Происходящее я переживал тяжело, и несколько раз мне снился навязчивый сон: будто сижу в огромном зале, полном народу, все аплодируют, кричат, а на трибуне — Сталин. Он произносит речь, и вот его прервали аплодисментами — он берет графин с водой, наливает ее в стакан и хочет выпить, а я один знаю, что вода в графине отравленная, но ничего не могу сделать. Я кричу: «Не пей, не пей!», но из-за оваций и криков мой голос не слышен, я собираюсь бежать к трибуне, но народу столько, что пробиться нельзя. Страх, что Сталина убьют, преследовал меня как кошмар — я буквально от этого заболел.

В нашей школе учились всего два еврея — один, Иосиф, довольно неприятный был парень: какой-то заискивающий, подобострастный и в то же время навязчивый, бесцеремонный. Я его не любил, и мы не дружили, а о другом, что он еврей, никто, кроме меня, не знал, — фамилия у него была украинская. Я видел его отца и мать и был в курсе, что они евреи, а он жил рядом со мной, и обычно мы шли в школу вместе. Друзьями мы не были, наше общение ограничивалось дорогой в школу, и теперь меня мучил вопрос: неужели его родители тоже хотят убить Сталина?

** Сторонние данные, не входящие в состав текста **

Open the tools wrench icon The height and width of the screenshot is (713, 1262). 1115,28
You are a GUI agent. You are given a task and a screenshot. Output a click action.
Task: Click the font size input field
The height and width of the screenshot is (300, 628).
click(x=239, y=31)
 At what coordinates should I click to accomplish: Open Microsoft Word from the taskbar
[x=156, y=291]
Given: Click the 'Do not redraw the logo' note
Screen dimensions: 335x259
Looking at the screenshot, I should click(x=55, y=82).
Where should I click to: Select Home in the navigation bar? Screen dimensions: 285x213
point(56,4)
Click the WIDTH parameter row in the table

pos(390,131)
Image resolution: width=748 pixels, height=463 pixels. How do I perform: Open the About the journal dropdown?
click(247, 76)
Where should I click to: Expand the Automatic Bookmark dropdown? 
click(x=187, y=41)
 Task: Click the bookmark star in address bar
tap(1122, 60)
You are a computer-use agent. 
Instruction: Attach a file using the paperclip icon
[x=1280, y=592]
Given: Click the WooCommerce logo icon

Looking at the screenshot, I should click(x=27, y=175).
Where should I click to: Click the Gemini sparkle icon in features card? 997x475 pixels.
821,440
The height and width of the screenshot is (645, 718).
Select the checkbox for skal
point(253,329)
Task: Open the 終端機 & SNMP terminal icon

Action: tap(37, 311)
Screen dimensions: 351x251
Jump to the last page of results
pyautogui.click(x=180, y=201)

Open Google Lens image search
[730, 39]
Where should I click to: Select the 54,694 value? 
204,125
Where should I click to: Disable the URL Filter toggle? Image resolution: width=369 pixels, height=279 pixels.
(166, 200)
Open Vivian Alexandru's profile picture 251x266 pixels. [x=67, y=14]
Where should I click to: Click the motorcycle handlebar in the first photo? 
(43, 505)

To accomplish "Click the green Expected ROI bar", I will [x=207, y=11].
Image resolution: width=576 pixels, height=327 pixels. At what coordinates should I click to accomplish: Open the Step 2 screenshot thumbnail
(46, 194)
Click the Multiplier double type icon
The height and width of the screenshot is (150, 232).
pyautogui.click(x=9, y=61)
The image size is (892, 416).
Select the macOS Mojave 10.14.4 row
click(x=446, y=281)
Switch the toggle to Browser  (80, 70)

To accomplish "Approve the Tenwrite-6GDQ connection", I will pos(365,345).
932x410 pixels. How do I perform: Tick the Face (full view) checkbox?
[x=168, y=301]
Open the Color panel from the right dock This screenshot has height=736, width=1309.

Наконец, одним утром чаша народного негодования переполнилась, и Иосифа начали избивать. Случилось это на перемене, на школьном дворе, а главное, били его те самые приятели, с которыми он водился, к которым больше всего лип. Толпа собралась большая, и всякий норовил его пнуть или ударить, причем объяснений или призывов никаких не требовалось: все просто понимали, что его можно бить, — никто за это не накажет. Несчастный же этот Иосиф вместо того, чтобы после первого избиения уйти, потащился зачем-то в школу и всем своим видом норовил показать, что он хороший, он со всеми и нисколько не обижается, поэтому его били и на следующей перемене, и на следующей, а он все так же, с жалкой улыбкой, продолжал липнуть к своим приятелям, и чем больше его били, тем больше он, казалось, приглашал продолжать.

Видимо, он никак не мог свыкнуться с мыслью, что нет у него больше приятелей, что он один против всех. Он хотел со всеми, готов был унижаться и заискивать, терпеть побои и издевательства, только чтобы не остаться одному. Каждый раз после перемены тащился он в класс весь в крови, с распухшими губами и все пытался заговорить с кем-нибудь как ни в чем не бывало. Он верил, что теперь-то уж все кончилось, все прошло и будет по-прежнему, но на следующей перемене все начиналось заново, а учителя только говорили ему сурово: «Пойди в туалет, умойся» — и никаких расспросов.

Я его не бил — он был настолько противен со своей жалкой, заискивающей улыбкой на разбитых губах, что просто боялся оказаться с ним рядом, и только с тоской ждал: когда же это закончится? Хоть бы уйти догадался или убили бы его, что ли! В то же время я отлично понимал, что этот вот Иосиф никакого отношения к Сталину не имеет — даже думать об убийстве не может, не способен. За что же его тогда бьют и почему никто это не прекратит? Почему я не попытаюсь остановить? Более того, со следующего утра я перестал ходить вместе со своим соседом в школу — старался чуть-чуть запоздать и, выходя из дверей, искал глазами его спину. То ли мне было стыдно, то ли противно — не знаю».